▸ What is needed: Do not repeat pictures. Repeat exactly the lines of the listing below from its first line through the line with "Viewport: 868px width, 372px height.".

□ □ □ □ □ □ □

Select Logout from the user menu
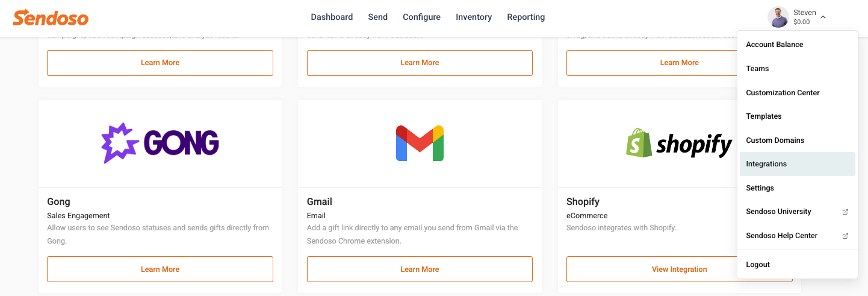 (x=798, y=265)
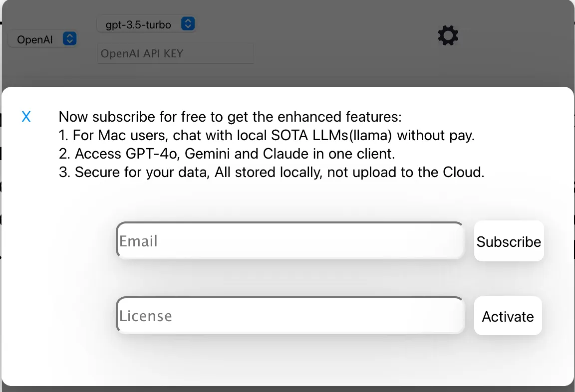Select the License input field
Image resolution: width=575 pixels, height=392 pixels.
coord(289,316)
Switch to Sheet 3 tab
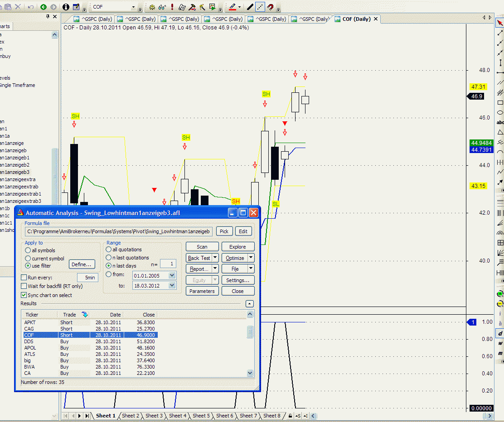 pyautogui.click(x=155, y=416)
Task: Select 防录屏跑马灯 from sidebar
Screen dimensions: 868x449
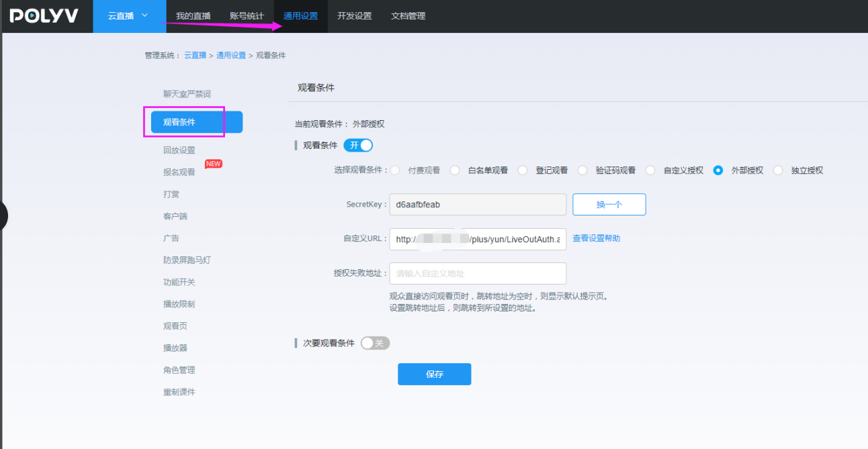Action: tap(187, 260)
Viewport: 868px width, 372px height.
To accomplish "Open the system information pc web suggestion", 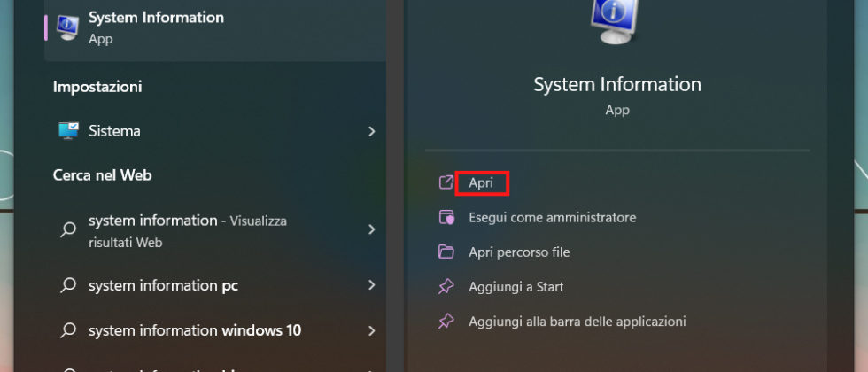I will point(163,286).

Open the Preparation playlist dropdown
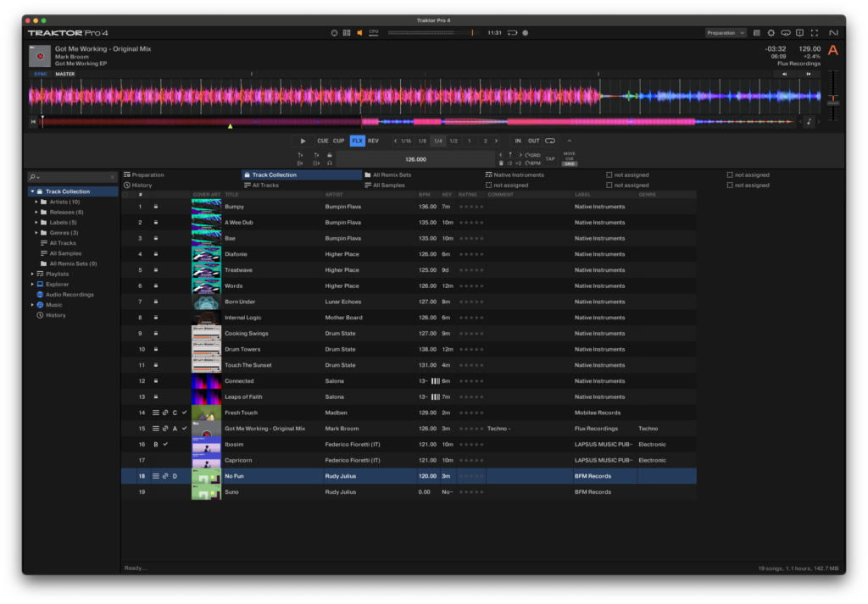725,32
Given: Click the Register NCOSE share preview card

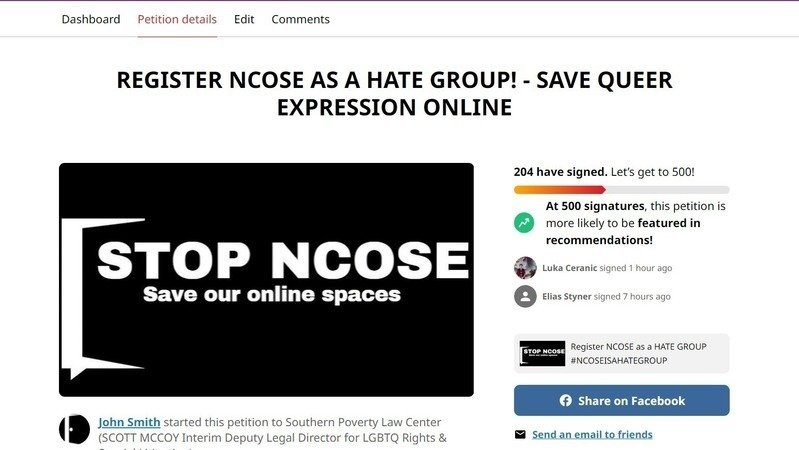Looking at the screenshot, I should point(621,354).
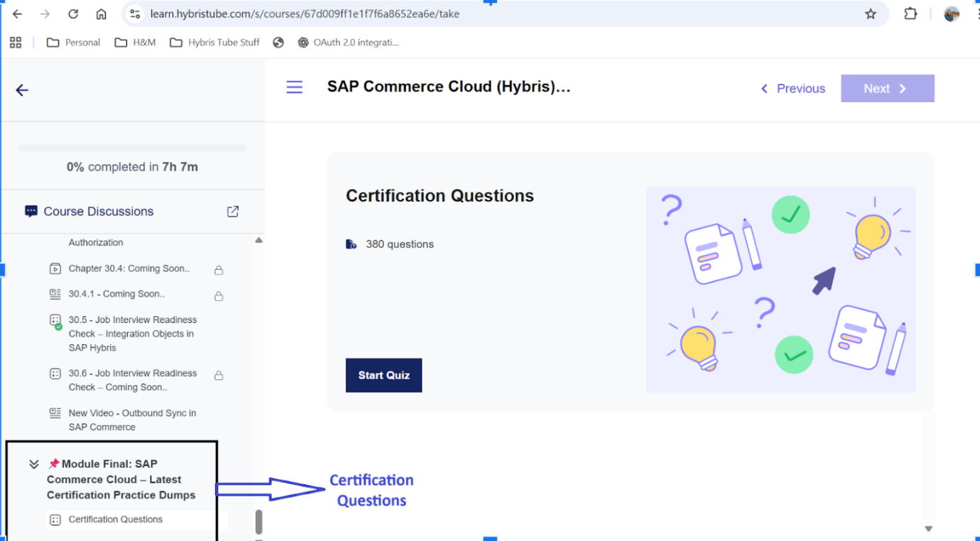The width and height of the screenshot is (980, 541).
Task: Click the lock icon on 30.4.1 Coming Soon
Action: pos(219,293)
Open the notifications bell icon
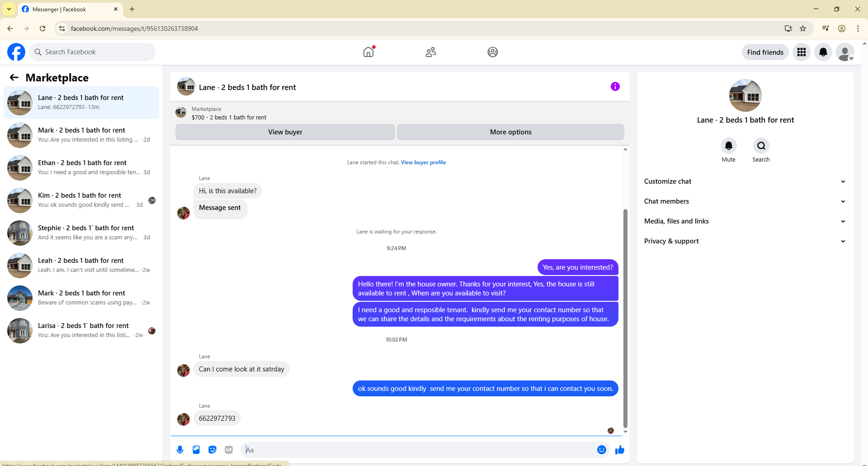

□ □ □ □ □ □ □

▸ Response:
Select Logout from the user menu
 (x=798, y=265)
Select the License input field
Image resolution: width=575 pixels, height=392 pixels.
coord(289,316)
Switch to Sheet 3 tab
 pyautogui.click(x=155, y=416)
Task: Select 防录屏跑马灯 from sidebar
Screen dimensions: 868x449
Action: tap(187, 260)
Viewport: 868px width, 372px height.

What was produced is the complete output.